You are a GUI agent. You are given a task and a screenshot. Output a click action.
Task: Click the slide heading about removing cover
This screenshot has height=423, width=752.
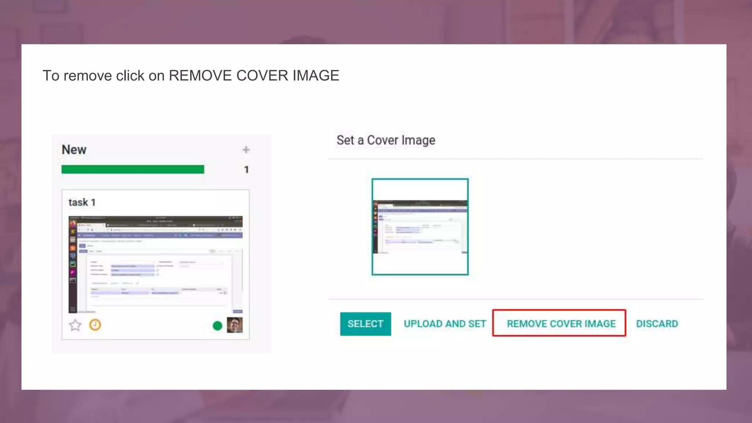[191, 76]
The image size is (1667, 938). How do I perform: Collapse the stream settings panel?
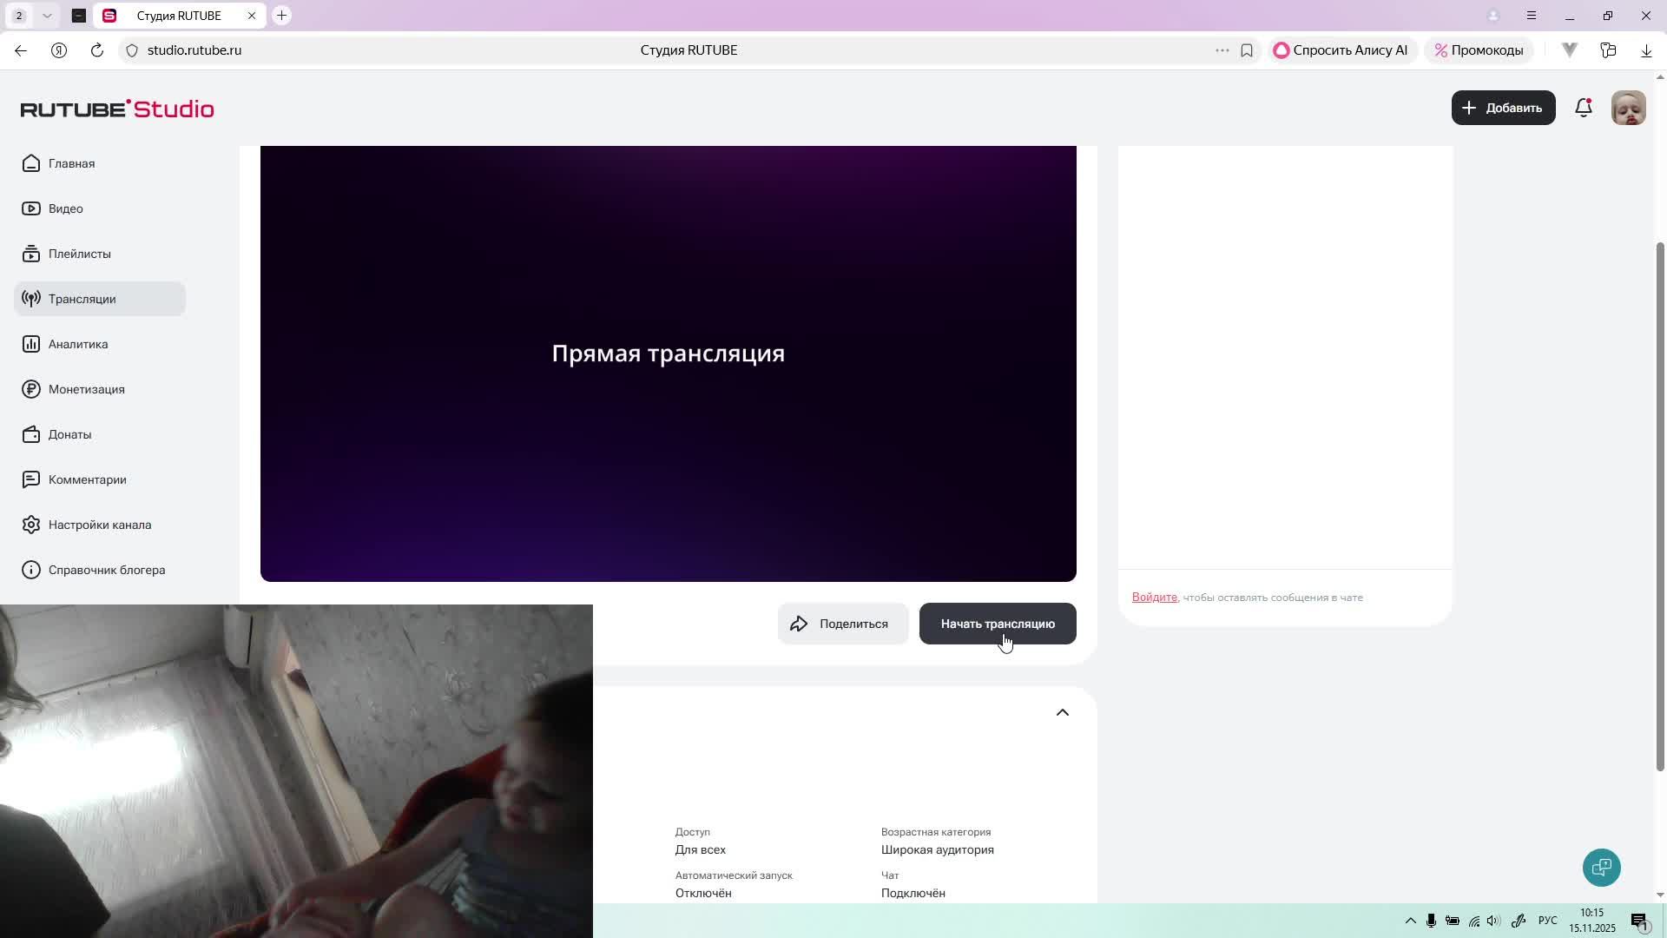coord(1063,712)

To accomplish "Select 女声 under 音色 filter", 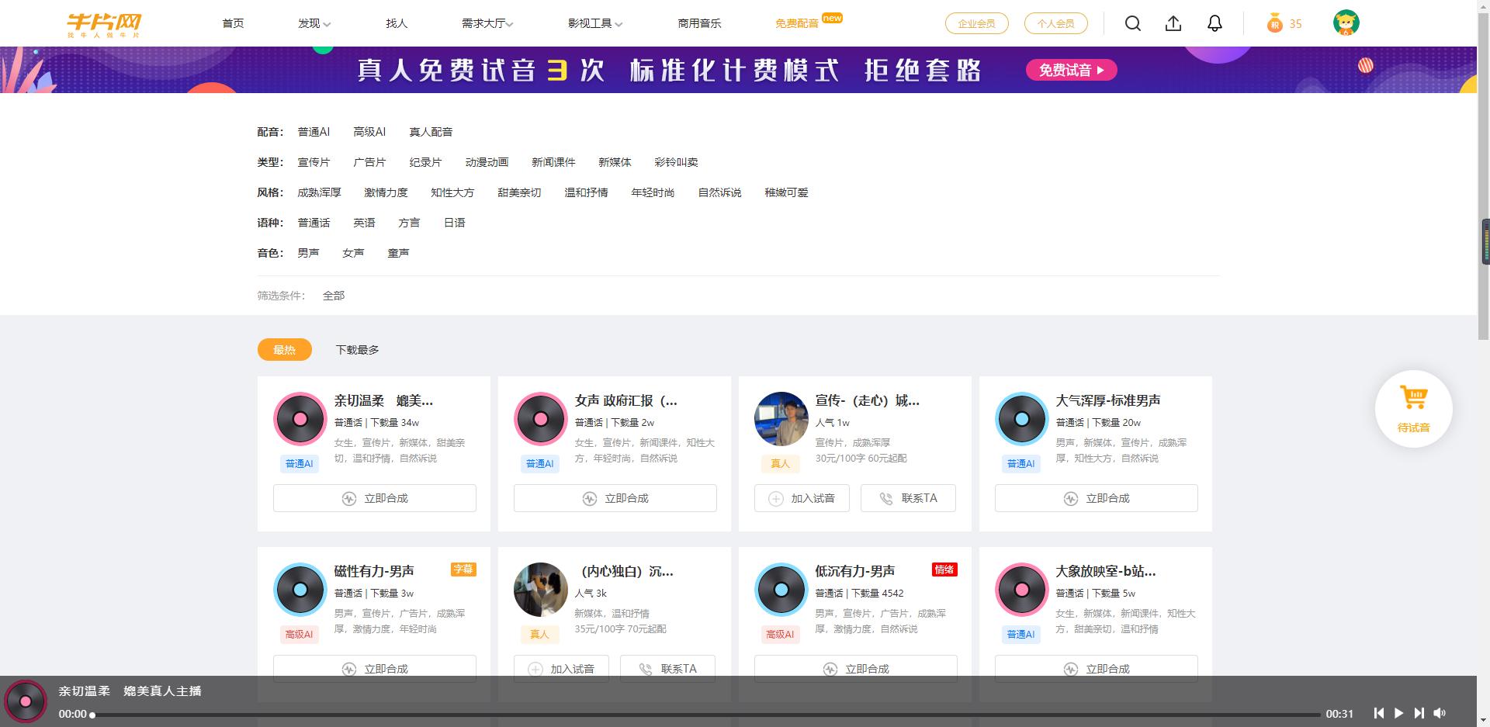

____________________

Each line from the one with "Task: Click the" through the final line of the records must be copied exactly, with no pictures and no additional lines.

• ANSWER SECTION
Task: Click the slide heading about removing cover
This screenshot has height=423, width=752.
[191, 76]
The image size is (1667, 938). How do I perform: Collapse the stream settings panel?
coord(1063,712)

To accomplish "Select 女声 under 音色 filter", 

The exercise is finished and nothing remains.